PRESMEDIA.ID, Tanjungpinang – Kepolisian Resor kota (Polresta) Tanjungpinang musnahkan ratusan gram narkoba sabu bersama ratusan Narkotika pil Ekstasi milik tersangka Ms, Kurir narkoba jaringan Lapas narkotika Tanjungpinang.
Pemusnahan barang bukti Narkotika sabu sebanyak 649,78 gram dan pil ekstasi sebanyak 674 butir ini, dilakukan di Mapolresta Tanjungpinang, Rabu (8/5/2024).
Kapolresta Tanjungpinang, Kombes Pol Heribertus Ompusunggu mengatakan, pemusnahan barang bukti narkoba dari penangkapan tersangka Mh ini, dilakukan setelah sebelumnya tersangka telah dilimpah dan disidang di PN Tanjungpinang.
Sejumlah barang bukti Narkoba milik tersangka saat ini Terdakwa Ms itu, terdiri dari narkoba jenis sabu sebanyak 649,78 gram, Pil ekstasi berlogo kuda warna abu-abu sebanyak 601 butir dan pil ekstasi berlogo kepala singa sebanyak 73 butir.
“Total barang bukti sabu dari kasus tersangka Ms yang kami musnahkan ini sebanyak 649,78 gram dari total 700 gram. Sisanya digunakan untuk pembuktian di persidangan dan kemudian 674 butir pil ekstasi,” katanya.

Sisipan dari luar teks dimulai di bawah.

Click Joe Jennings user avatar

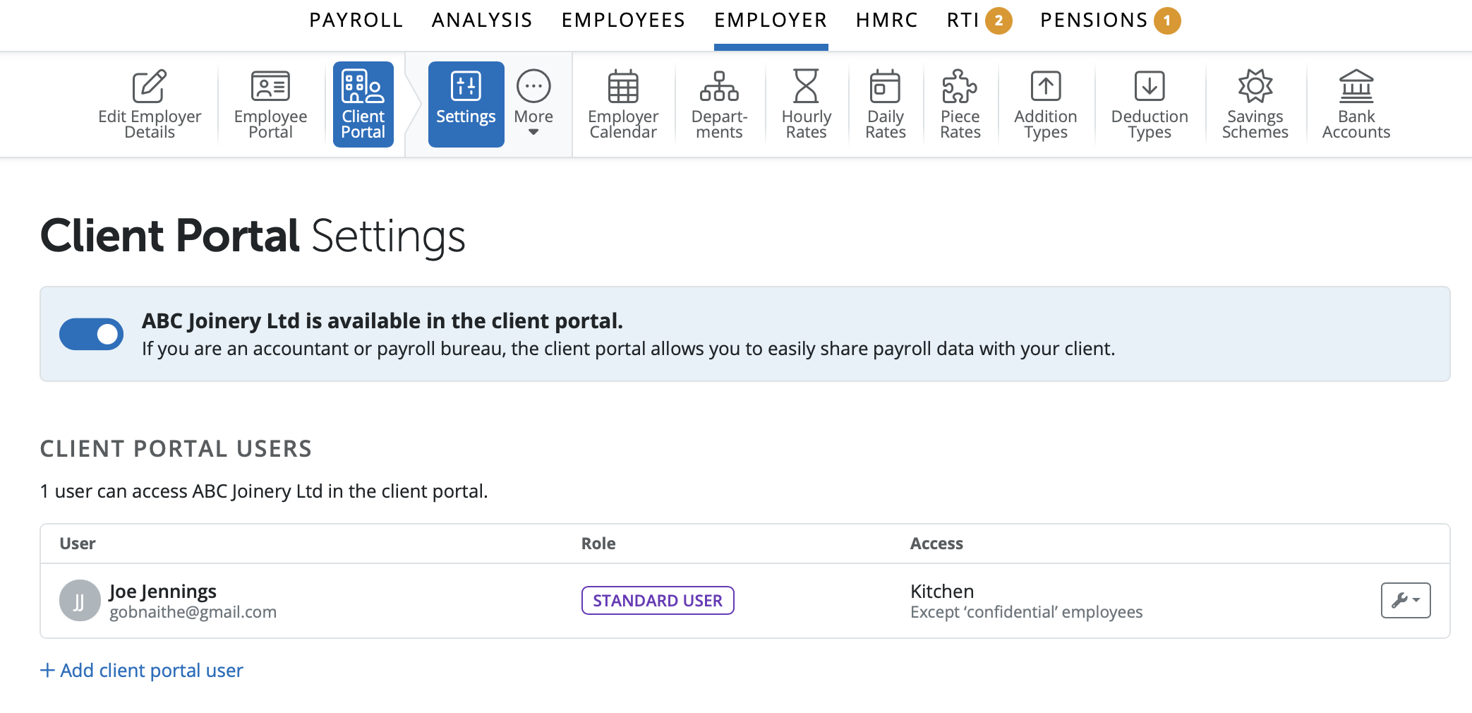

Seluruh barang bukti, dimusnahkan dengan cara direbus dengan air mendidih dan pil ekstasi hancurkan dengan mesin blender kemudian diaduk ke dalam air mendidih sebelum akhirnya dibuang ke septic tank.
“Sebelum dimusnahkan, kami juga tadi disaksikan pimpinan lembaga lain, telah melakukan test dan uji barang bukti narkoba test. Hasilnya, seluruh pil ekstasi dan sabu asli narkoba, kemudian dilakukan pemusnahan,” jelasnya.
Sementara itu, Kasat Narkoba Polresta Tanjungpinang, Kompol Arsyad Riyandi juga mengatakan, tersangka Ms ditangkap beberapa waktu lalu saat mengendarai Sepeda motor di jalan Sulaiman Abdullah Tanjungpinang.
Dari penangkapan tersangka Ms ini, Polisi dikatakan, mengamankan narkoba Sabu 700 gram lebih dan 674 butir pil ekstasi di goody bag pelaku.
Polis menyebut tersangka Ms adalah kurir sabu jaringan Lapas Narkotika Tanjungpinang.
Namun dalam penangkapan Ms ini, Polisi tidak menjelaskan, kepada siapa tersangka menjual dan dari mana barang haram narkoba tersebut diperoleh.
“Kita menemukan sabu 700 gram lebih ini dan 674 butir pil ekstasi di goody bag tersangka Ms,” kata Arsyad singkat.
Atas perbuatannya, tersangka Ms dijerat dengan pasal 112 ayat 1 dan pasal 114 ayat 1 UU nomor 35 tentang pemberantasan narkotika.
Tersangka Ms Mengaku Diperintah Napi Lapas Narkotika Tanjungpinang
Sementara itu, tersangka Ms kepada Media mengaku hanya sebagai kurir yang disuruh dan diperintah salah seorang narapidana di Lembaga Pemasyarakatan (Lapas) Narkotika Tanjungpinang bernama Katek.
Ms juga mengaku, mengenal Katek sejak kecil dan saat ini dipenjara di Lapas Narkotika Tanjungpinang karena narkoba.
“Saya kenal Katek dari kecil, saat ini dia dipenjara di Lapas Narkotika Tanjungpinang,” kata Ms saat dihadirkan pada pemusnahan barang bukti di Mapolresta Tanjungpinang, Rabu (8/5/2024).
Ms mengaku, Dia diperintah Katek melalui telepon dari Lapas Narkotika agar mengambil barang narkoba tersebut di jalan Akasia Tanjungpinang.
Atas perintah Katek itu, selanjutnya Ms menuju jalan Akasia Tanjungpinang untuk mengambil narkoba sabu dan ekstasi yang diperintah.
“Setelah mengambil narkoba ini, kemudian saya bawa ke rumah. Setelah itu, Katek menelpon lagi dan memerintah saya untuk diantarkan barang itu ke Jalan Abdulah Sulaiman.
Ms sendiri, mengaku tidak mengetahui, jika barang yang disuruh Katek diambil dan diantar itu adalah narkoba.
“Saya tidak tahu barang itu isinya narkoba. Belum tau upahnya berapa. Baru kali ini disuruh ambil barang,” ujarnya.